When we delete a file for log cleaning we guarantee that no active log
entries refer to any log entry in the deleted file. Suppose our
checkpoint looks like this:
5/100 LNa
5/200 Ckpt start
5/300 INs
...
5/500 Ckpt end
...
5/800 last entry in log
Because we do not delete a file until the Ckpt end after processing
(cleaning) it, nothing from 5/500 to 5/800 can refer to a file deleted
due to the Ckpt end in 5/500.
BEFORE_CKPT_END is motivated in part (see below for a complete
description) by the fact that while log entries between 5/100
(first active lsn) and 5/500 (ckpt end) will not in of themselves
contain a LSN for a cleaned, deleted file, the act of processing them
during recovery could require fetching a node from a deleted file. For
example, the IN at 5/300 could have an in-memory parent which has a
reference to an older, cleaned version of that IN. Treating the span
between 5/200 and 5/500 as provisional is both optimal, because only
the high level INs need to be processed, and required, in order not to
fetch from a cleaned file. See [#16037].
Provisional.BEFORE_CKPT_END
---------------------------
This property was added to solve a specific problem that occurs in earlier
versions of JE: When a long checkpoint runs, the BINs are not counted
obsolete until after the entire BIN level has been logged. Specifically,
they are counted obsolete when their ancestor is logged non-provisionally.
Most INs logged by a checkpoint are BINs. This means that during a very
long checkpoint, cleaning of the files containing those old BINs is delayed,
and more importantly the calculated utilization is much higher than it
actually is. The correction in utilization does not occur until the end of
the checkpoint, when the higher level INs are logged.
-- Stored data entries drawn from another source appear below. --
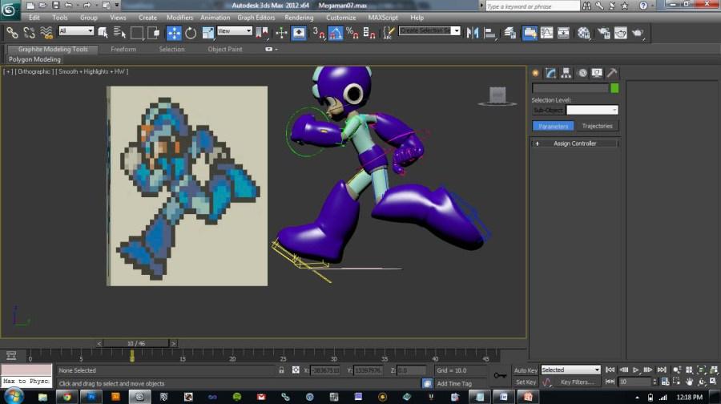Activate the Select and Rotate tool

(x=191, y=33)
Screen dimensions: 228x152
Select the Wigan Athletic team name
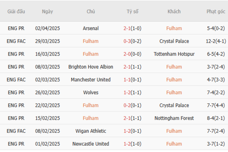(x=91, y=131)
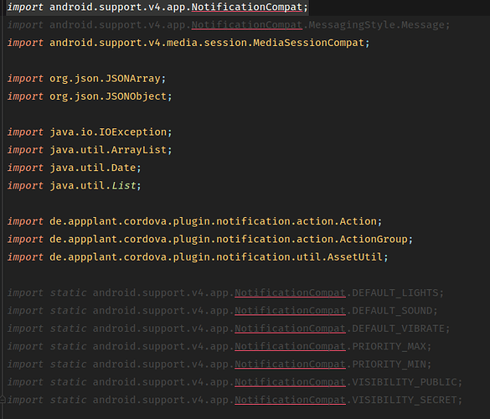Click ActionGroup class name
490x419 pixels.
pyautogui.click(x=374, y=239)
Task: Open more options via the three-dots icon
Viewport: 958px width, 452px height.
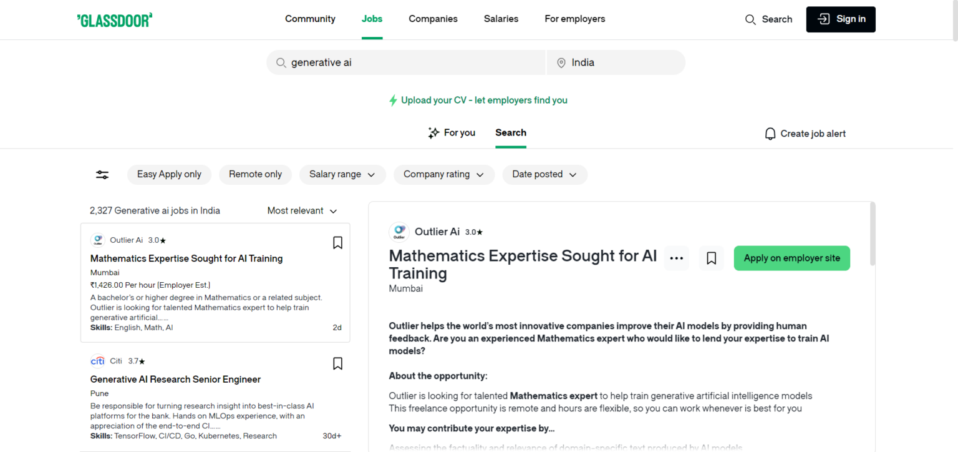Action: tap(676, 258)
This manifests as a
lull in cleaning during the checkpoint, because calculated utilization is
artificially high, and a spike in cleaning at the end of the checkpoint. In
some cases, the cleaner cannot recover from the backlog that is created by
the spike.
The provisional property effects obsolete counting as follows:
+ If an IN is logged with Provisional.YES, the old version of the IN is not
counted obsolete immediately. Instead, the offset of the old version of
the IN is added to a list in its parent IN. The offsets migrate upward
in the tree in this manner until an ancestor IN is logged
non-provisionally.
+ If an IN is logged with Provisional.NO or BEFORE_CKPT_END, the old
version of the IN is counted obsolete immediately (and offsets
accumulated from provisional child INs are counted). This means
that the obsolete offset is added to the UtilizationTracker, and may be
flushed in a FileSummaryLN any time after that. At the latest, it is
flushed at the end of the checkpoint.
Because subtree logging is now used for checkpoints and the parent IN of
each logged sub-tree is logged with BEFORE_CKPT_END, the prior version of
all INs in the sub-tree will be counted obsolete at that time. This keeps
the calculated utilization accurate throughout the checkpoint, and prevents
the large per-checkpoint lull and spike in log cleaning.
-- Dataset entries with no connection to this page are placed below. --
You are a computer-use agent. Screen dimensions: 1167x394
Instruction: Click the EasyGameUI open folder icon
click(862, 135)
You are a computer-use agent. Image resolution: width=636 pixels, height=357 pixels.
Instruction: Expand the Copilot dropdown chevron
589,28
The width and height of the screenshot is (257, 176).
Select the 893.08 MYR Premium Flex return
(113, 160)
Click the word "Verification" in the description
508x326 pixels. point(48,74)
For the intermediate levels, Provisional.BEFORE_CKPT_END must be used rather
than Provisional.NO, which is reserved for the highest level only. During
recovery, the Provisional values are treated as follows (this is from the
Provisional javadoc):
+ NO: The entry is non-provisional and is always processed by recovery.
+ YES: The entry is provisional and is never processed by recovery.
+ BEFORE_CKPT_END: The entry is provisional (not processed by recovery) if
it occurs before the CkptEnd in the recovery interval, or is
non-provisional (is processed) if it occurs after CkptEnd.
The key to BEFORE_CKPT_END is that it is treated as provisional if a CkptEnd
is logged, i.e., if we do not crash before completing the checkpoint.
Because the checkpoint completed, we may have deleted log files that
would be necessary to replay the IN. So we cannot safely replay it.
Note the difference in the treatment of BEFORE_CKPT_END for obsolete
counting and recovery:
+ For obsolete counting, BEFORE_CKPT_END is treated as non-provisional.
+ For recovery, when the IN occurs before CkptEnd, BEFORE_CKPT_END is
treated as provisional.
This difference is the reason for the existence of BEFORE_CKPT_END.